Although it’s been a forgone conclusion for some time now, it was being reported over the weekend that Newt Gingrich will officially bow out of the Republican race for president tomorrow.
Reality is reality and it’s now either Romney or BHO, but I’m personally going to miss Gingrich’s presence. Unlike with Romney, there’s never a dull moment with Newt around.
One of the things I’m going to miss is the big ideas that he was often criticized for by not only the press, but by his Republican rivals. I don’t understand what’s wrong with big ideas, especially in times of extreme crisis, but I’ve come to discover that even most Republicans are very comfortable with the status quo.
Although referred to by many as a RINO in recent years, Newt, it seems, was a bit too radical for most Republicans. But as Newt the historian often points out, Jefferson, Madison, Hamilton, and Adams were also extremely radical; and towards a status quo that was not too shabby, for the time.
Gingrich, besides Ron Paul, was the only candidate that seriously spoke of dismantling numerous government agencies; and more forcefully and convincingly than Ron Paul, in my opinion. He even spoke out against sacred cow institutions like the Army Corps of Engineers.
It’s the opinion of this author that they (USACE) got a pass all of these years simply because of the word Army. They are in fact a giant and often inept government bureaucracy that studies the removal of a nail from a two-by-four for ten years before just plucking it out with a hammer. As usual, they are put to shame by their private sector counterparts.
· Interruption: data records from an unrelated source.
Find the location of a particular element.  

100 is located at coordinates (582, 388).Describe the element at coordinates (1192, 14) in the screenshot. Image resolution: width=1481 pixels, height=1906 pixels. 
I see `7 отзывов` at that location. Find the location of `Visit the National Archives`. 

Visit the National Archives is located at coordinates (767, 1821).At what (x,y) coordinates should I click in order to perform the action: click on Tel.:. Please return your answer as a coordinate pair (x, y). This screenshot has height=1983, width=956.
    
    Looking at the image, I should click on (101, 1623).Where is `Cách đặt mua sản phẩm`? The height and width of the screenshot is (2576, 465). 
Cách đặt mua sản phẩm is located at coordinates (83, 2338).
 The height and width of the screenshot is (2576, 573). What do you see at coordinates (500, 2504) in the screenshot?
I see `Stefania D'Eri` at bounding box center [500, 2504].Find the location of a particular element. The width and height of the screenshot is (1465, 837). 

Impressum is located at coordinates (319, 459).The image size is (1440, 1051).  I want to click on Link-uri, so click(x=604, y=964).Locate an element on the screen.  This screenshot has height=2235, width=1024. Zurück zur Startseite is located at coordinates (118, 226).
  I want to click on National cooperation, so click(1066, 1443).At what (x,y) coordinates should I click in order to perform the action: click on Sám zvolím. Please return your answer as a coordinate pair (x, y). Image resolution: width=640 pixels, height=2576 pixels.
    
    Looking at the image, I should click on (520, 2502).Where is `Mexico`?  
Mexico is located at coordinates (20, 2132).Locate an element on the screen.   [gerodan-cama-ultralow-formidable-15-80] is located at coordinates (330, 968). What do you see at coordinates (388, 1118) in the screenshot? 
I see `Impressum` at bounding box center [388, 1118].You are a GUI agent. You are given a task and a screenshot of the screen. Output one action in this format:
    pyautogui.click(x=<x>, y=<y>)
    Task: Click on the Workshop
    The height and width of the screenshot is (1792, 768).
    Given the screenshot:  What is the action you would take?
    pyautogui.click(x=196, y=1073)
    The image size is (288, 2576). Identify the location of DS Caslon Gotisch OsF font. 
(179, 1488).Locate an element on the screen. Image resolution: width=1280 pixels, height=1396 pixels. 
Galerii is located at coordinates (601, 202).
When people, including those on the supposed Right, said that “drill baby drill” was too simplistic of an idea and that it would take decades to see results from a renewed American oil exploration policy, Newt countered that BS by citing historical examples of far greater challenges that were tackled by Americans with far less technology than we have today.
Yeah, Newt was often a bomb-thrower, but his bombs were usually thrown in the right direction. Early in his career he threw many bombs at his own Party, and in particular the institution he was part of, the House of Representatives. He accused House Republicans and their inept leader, Bob Michel, of being too content with the status quo, which happened to be that Republicans were a permanent minority in the House of Representatives. Of course, this eventually led to the Contract With America and the Republican Revolution of 1993/1994 that saw Republicans take back the House for the first time in forty years. The rest is history.
One can perhaps argue against Gingrich in terms of style and personal transgressions, but one can’t dispute the historical fact that he has produced results – often groundbreaking ones.
I’ve always found it a bit amusing when sports fans and media would say things like ‘sure Roger Clemens/Michael Jordan/LeBron James, etc. are scumbags, but they get results – they win.’ General George Patton was also by all accounts a bastard, but few argue with the results he produced. And he’s now a historical American icon. But our political leaders now have to be saints? I find it unfortunate and shortsighted that far too many Republicans, and Americans in general, now have a hard time accepting that it’s rarely the so-called nice guy/gal that manages to get things done – especially in times of great challenge.
Of course, the media has contributed greatly to this phenomenon by creating a glaring double standard where Republicans/Conservatives and Democrats/Leftists are held to totally different standards – especially personal standards. They (media) play by two different sets of rules, and Republicans/Conservatives seem content to participate in this rigged game.
At almost 69 years of age, this was probably Newt’s last hurrah in the political arena. So long Newt. I, for one, will miss your presence in our national dialogue and the boldness of ideas, and yes, even the controversies that come with it.